Documents look good, I'm wondering, did you use sort in your query? https://www.elastic.co/guide/en/elasticsearch/reference/6.1/search-request-sort.html

Yes I have used sort of @timestamp. But I think the problem is log differ only in nano second time. I think elasticsearch is not able to distinguish it.
I was thinking if somehow I can import the time field itself in the elasticsearch may be for a given window I can sort the result myself using that additional attribute.
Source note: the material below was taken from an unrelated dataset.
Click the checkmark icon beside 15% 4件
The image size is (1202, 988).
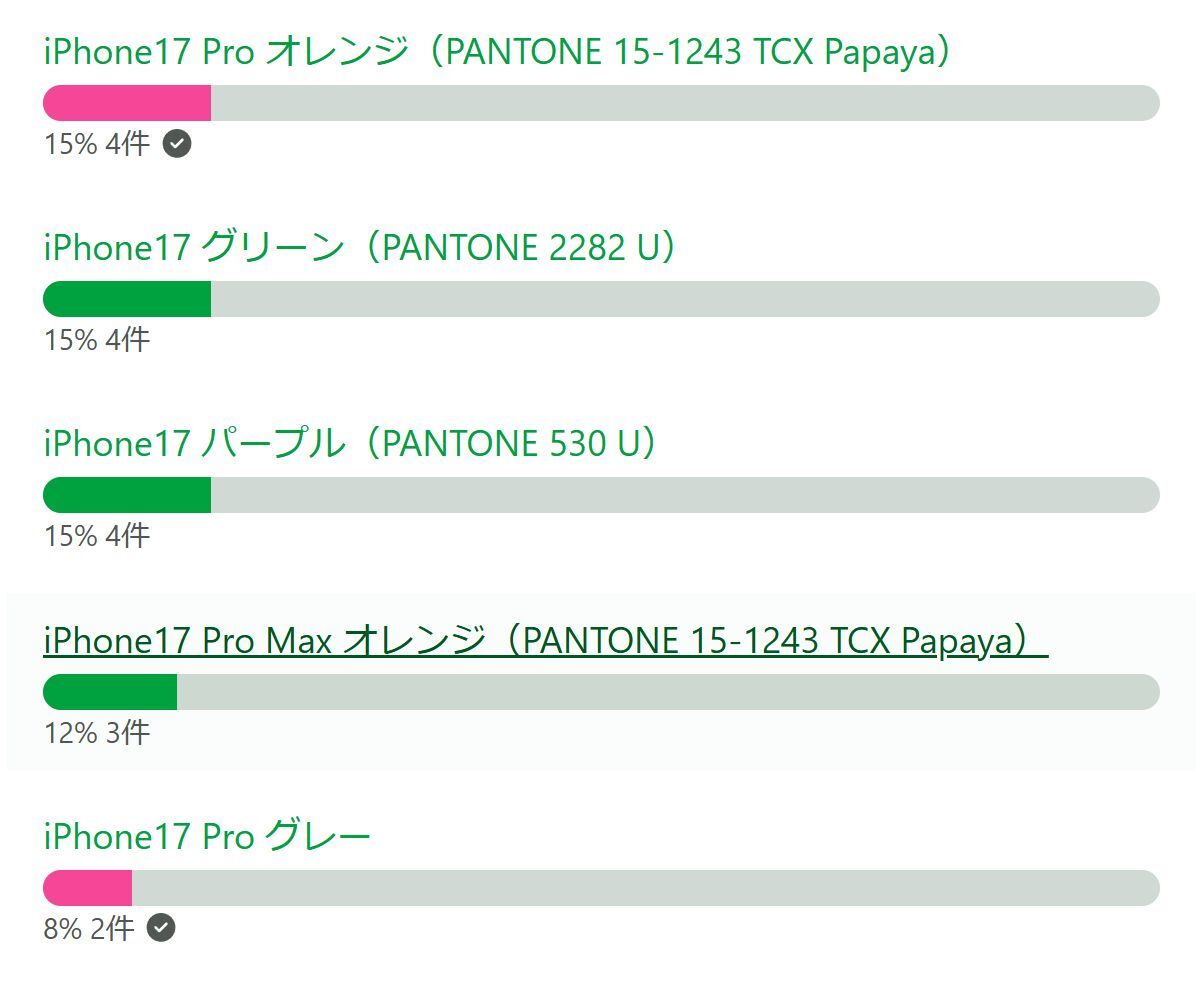click(177, 144)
But seems like when filebeat write to elasticsearch it only carry log and stream but skip the time from docker logs.

Understood, I think you are hitting this issue: https://github.com/elastic/elasticsearch/issues/10005, there has been some recent activity on it

This topic was automatically closed after 21 days. New replies are no longer allowed.